6. Edit the ~/.aws/config file, and create a profile for this Snowball Edge device:

Text file depicting how to configure CLI credentials for Snowball Edge

Step 3: Create two Amazon S3 compatible storage buckets on your AWS Snowball Edge device

After setting up the AWS CLI profile for the Snowball Edge device, you can access the Amazon S3 Control API through the AWS CLI to create an S3 bucket.

  1. Create a bucket on the Snowball Edge to store the downsampled videos:
aws s3control create-bucket --bucket <downsampled-bucket-video> --profile snowsbe --endpoint-url https://<S3_CONTROL_IP>
  1. Next create a bucket to store your DataSync agent as an AMI:
aws s3control create-bucket --bucket <ami-bucket> --profile snowsbe --endpoint-url https://<S3_CONTROL_IP>

Step 4: Create an IAM Role and Policy to enable VMIE service on your AWS Snowball Edge Device

To import the DataSync agent as a Snow EC2-compatible compute instance, we use the VMIE service to perform this task on our behalf. The Snow VMIE service needs an IAM Role and IAM Policy that it assumes to grant the necessary permissions needed for the import process.

In our example, we use the CLI to create an IAM Policy, IAM Role, attach the policy to the role, and create a trust policy to allow the Snowball VMIE service to assume the role. For a walkthrough of configuring policies using OpsHub GUI, review Step 3 in this Amazon Storage post.

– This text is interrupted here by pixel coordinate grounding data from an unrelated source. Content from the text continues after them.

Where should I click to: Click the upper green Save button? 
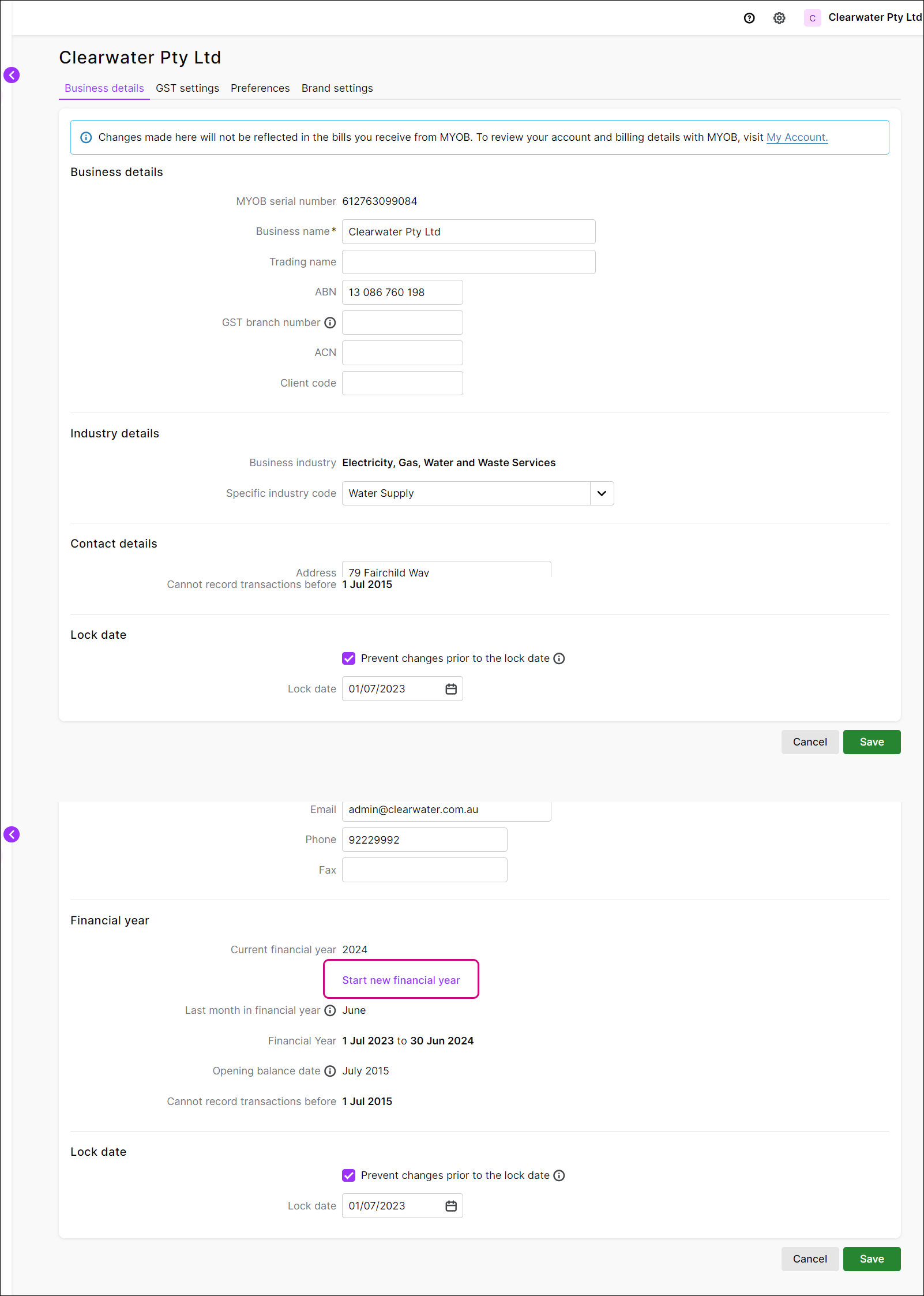(x=872, y=742)
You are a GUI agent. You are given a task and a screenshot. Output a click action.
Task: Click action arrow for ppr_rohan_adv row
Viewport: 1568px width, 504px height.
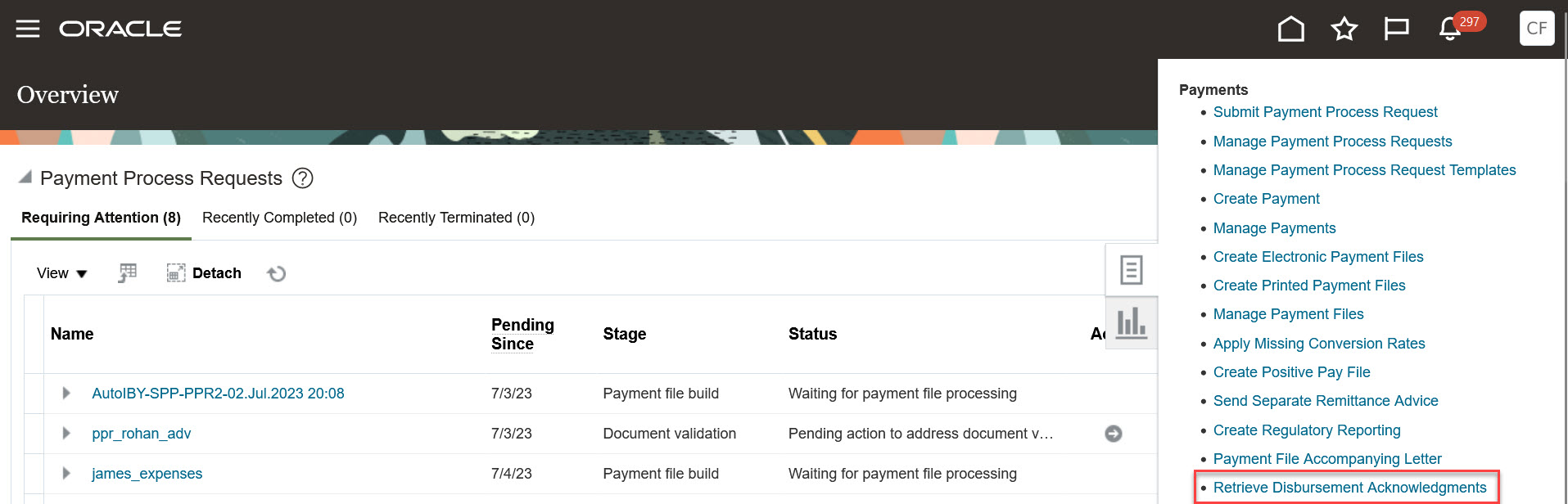coord(1113,434)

  1. Download the IAM trust policy file locally and name it “trust-policy.json”:
  2. Create the IAM Role with the referenced trust-policy.json:
aws iam create-role --role-name vmimport --assume-role-policy-document file://trust-policy.json --profile snowsbe --endpoint https://<SNOWBALL_IP>:6089
  1. Download the IAM Policy file locally and name it “iam-policy.json”. Edit the file to reflect your AWS Account ID, Snow Job ID, and <ami-bucket> created in Step 3.2.
  2. Create the IAM Policy on the Snowball Edge using the iam-policy.json file:
aws iam create-policy --policy-name vmimport-resource-policy --policy-document file://iam-policy.json --profile snowsbe --endpoint https://<SNOWBALL_IP>:6089
  1. Attach the vmimport-resource-policy IAM Policy to the vmimport IAM Role by using the IAM Policy ARN in the previous step:
aws iam attach-role-policy --role-name vmimport --policy-arn arn:aws:iam::<ACCOUNT-ID>:policy/vmimport-resource-policy --profile snowsbe --endpoint https://<SNOWBALL_IP>:6089

Step 5: Create a Datasync AMI from an EC2 instance and export it locally

The first step in setting up DataSync is to deploy a DataSync agent. When choosing where to deploy the DataSync agent, opt to place it as close as possible to the Snowball Edge to reduce latency and use DataSync’s in-line compression, lowering transfer times and network transit costs. In our example, we placed the DataSync agent on the SnowBall Edge directly to use the localized compute capability while lowering latency to the Amazon S3-compatible storage service.

Create a private DataSync agent AMI in the AWS Region by deploying the latest DataSync agent on an EC2 instance. This method allows for local console access over SSH to the DataSync agent when running on the AWS Snowball Edge using the following steps:

1. Prepare to export the DataSync agent image to Amazon S3 by completing the necessary regional VMIE service precursors, similar to guidance in Step 4 for the VMIE service on Snowball Edge:

a. Create an S3 bucket for storage of your image in the same AWS Region as the DataSync service.
b. Create a service role for VMIE to assume with the appropriate permissions.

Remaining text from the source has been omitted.